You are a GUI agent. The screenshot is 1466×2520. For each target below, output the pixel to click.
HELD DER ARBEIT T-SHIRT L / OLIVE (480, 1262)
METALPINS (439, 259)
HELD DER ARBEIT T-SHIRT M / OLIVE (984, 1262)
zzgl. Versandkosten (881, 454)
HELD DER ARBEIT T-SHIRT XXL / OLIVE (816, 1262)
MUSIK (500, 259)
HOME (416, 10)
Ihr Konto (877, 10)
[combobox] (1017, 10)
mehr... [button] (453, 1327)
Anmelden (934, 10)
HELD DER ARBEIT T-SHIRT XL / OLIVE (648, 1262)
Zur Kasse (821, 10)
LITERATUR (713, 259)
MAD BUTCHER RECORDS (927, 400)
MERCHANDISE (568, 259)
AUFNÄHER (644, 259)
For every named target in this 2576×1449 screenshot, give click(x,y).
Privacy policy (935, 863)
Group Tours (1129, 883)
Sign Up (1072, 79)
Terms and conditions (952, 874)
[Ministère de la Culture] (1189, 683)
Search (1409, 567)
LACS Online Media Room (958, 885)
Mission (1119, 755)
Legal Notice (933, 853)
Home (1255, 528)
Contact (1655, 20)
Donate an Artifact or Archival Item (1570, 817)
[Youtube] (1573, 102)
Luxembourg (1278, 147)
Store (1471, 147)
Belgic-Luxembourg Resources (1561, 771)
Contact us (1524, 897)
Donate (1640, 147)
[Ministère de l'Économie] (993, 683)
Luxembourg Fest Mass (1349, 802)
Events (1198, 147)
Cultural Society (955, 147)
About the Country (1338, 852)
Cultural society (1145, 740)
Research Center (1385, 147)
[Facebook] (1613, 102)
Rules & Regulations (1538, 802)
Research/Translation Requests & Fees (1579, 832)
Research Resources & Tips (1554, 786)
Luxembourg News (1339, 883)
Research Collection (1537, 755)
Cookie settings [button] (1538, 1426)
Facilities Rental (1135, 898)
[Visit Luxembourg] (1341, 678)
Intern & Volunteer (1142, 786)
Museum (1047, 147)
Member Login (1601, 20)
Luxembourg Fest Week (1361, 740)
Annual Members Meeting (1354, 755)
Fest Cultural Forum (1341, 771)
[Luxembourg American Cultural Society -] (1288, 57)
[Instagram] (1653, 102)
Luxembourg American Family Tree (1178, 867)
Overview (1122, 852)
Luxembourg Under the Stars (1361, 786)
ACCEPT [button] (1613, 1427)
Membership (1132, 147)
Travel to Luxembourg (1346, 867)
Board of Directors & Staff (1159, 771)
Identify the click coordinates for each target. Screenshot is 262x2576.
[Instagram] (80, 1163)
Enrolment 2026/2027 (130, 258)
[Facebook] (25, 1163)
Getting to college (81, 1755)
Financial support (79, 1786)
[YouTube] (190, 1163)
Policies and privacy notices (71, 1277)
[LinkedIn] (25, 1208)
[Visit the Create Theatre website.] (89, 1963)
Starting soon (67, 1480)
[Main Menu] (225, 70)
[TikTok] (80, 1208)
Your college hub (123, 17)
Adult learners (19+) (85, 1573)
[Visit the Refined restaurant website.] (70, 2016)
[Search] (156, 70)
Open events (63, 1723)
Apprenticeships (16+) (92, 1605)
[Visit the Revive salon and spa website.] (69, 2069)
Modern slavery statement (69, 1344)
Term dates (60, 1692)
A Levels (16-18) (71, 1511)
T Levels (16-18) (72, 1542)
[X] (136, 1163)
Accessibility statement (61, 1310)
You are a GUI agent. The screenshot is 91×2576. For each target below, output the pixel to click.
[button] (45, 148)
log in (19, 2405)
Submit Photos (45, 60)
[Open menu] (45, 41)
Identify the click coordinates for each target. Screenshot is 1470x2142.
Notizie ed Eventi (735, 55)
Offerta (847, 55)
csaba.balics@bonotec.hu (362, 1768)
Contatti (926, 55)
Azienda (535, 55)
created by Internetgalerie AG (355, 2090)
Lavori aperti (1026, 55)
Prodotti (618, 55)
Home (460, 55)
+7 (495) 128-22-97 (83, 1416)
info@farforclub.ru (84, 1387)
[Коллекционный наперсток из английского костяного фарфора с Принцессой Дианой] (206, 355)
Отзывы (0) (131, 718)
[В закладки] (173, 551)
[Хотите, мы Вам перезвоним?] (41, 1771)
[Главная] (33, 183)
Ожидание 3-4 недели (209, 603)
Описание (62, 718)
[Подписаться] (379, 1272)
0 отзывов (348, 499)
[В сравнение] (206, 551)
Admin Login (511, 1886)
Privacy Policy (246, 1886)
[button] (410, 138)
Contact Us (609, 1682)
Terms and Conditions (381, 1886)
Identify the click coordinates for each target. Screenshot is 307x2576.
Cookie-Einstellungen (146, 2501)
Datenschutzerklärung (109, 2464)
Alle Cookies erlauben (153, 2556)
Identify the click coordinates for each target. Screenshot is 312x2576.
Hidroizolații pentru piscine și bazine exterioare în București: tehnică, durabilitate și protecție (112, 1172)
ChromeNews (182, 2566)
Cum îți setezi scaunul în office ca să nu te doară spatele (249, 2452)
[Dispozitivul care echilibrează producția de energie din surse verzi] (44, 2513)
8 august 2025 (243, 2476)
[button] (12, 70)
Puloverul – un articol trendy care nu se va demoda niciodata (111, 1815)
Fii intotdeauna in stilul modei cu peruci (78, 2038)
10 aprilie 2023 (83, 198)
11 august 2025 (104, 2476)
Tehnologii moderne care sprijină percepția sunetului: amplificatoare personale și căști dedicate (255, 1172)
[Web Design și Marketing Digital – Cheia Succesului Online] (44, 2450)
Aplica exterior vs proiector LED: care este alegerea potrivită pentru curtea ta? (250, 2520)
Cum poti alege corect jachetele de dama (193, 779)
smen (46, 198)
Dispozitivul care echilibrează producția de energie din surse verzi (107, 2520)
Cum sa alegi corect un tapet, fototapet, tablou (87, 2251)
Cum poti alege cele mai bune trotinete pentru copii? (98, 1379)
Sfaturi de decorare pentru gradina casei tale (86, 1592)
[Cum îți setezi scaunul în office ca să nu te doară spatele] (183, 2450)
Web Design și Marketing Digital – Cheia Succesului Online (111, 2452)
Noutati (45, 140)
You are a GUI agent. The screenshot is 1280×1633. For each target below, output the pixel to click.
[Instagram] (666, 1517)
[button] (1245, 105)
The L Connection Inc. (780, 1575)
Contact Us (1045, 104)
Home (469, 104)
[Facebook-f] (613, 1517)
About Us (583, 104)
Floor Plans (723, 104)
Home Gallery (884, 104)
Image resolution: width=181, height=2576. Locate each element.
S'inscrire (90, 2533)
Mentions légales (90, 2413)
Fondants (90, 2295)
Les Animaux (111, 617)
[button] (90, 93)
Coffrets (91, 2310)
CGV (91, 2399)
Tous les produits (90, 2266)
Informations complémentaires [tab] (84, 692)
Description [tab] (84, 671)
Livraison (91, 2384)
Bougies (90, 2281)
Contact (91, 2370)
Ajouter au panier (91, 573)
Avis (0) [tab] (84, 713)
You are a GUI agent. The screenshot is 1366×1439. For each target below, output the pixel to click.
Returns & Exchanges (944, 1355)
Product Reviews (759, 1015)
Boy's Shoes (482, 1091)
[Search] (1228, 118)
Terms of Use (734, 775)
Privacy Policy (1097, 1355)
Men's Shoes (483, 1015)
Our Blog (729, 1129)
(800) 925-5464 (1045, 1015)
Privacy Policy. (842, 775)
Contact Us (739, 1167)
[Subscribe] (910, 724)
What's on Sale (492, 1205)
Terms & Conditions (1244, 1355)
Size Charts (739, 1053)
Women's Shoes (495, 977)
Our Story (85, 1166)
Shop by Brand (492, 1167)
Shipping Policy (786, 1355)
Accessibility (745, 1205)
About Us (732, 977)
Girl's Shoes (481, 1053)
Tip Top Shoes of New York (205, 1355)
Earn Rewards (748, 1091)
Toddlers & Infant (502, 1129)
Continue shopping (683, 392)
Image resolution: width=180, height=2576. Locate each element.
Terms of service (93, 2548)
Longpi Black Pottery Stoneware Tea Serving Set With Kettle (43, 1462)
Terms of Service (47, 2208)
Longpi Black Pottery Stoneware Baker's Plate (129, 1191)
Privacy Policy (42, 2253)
○ ○ ○
▸ Exercise objective:
The line above containing "Luxembourg (1278, 147)", the line containing "Getting to college (81, 1755)", and every line between them are to be transcribed exactly; no other line is wanted.

▸ Task result:
Luxembourg (1278, 147)
Store (1471, 147)
Belgic-Luxembourg Resources (1561, 771)
Contact us (1524, 897)
Donate (1640, 147)
[Ministère de l'Économie] (993, 683)
Luxembourg Fest Mass (1349, 802)
Events (1198, 147)
Cultural Society (955, 147)
About the Country (1338, 852)
Cultural society (1145, 740)
Research Center (1385, 147)
[Facebook] (1613, 102)
Rules & Regulations (1538, 802)
Research/Translation Requests & Fees (1579, 832)
Research Resources & Tips (1554, 786)
Luxembourg News (1339, 883)
Research Collection (1537, 755)
Cookie settings [button] (1538, 1426)
Facilities Rental (1135, 898)
[Visit Luxembourg] (1341, 678)
Intern & Volunteer (1142, 786)
Museum (1047, 147)
Member Login (1601, 20)
Luxembourg Fest Week (1361, 740)
Annual Members Meeting (1354, 755)
Fest Cultural Forum (1341, 771)
[Luxembourg American Cultural Society -] (1288, 57)
[Instagram] (1653, 102)
Luxembourg American Family Tree (1178, 867)
Overview (1122, 852)
Luxembourg Under the Stars (1361, 786)
ACCEPT [button] (1613, 1427)
Membership (1132, 147)
Travel to Luxembourg (1346, 867)
Board of Directors & Staff (1159, 771)
Identify the click coordinates for each target. Screenshot is 262x2576.
[Instagram] (80, 1163)
Enrolment 2026/2027 (130, 258)
[Facebook] (25, 1163)
Getting to college (81, 1755)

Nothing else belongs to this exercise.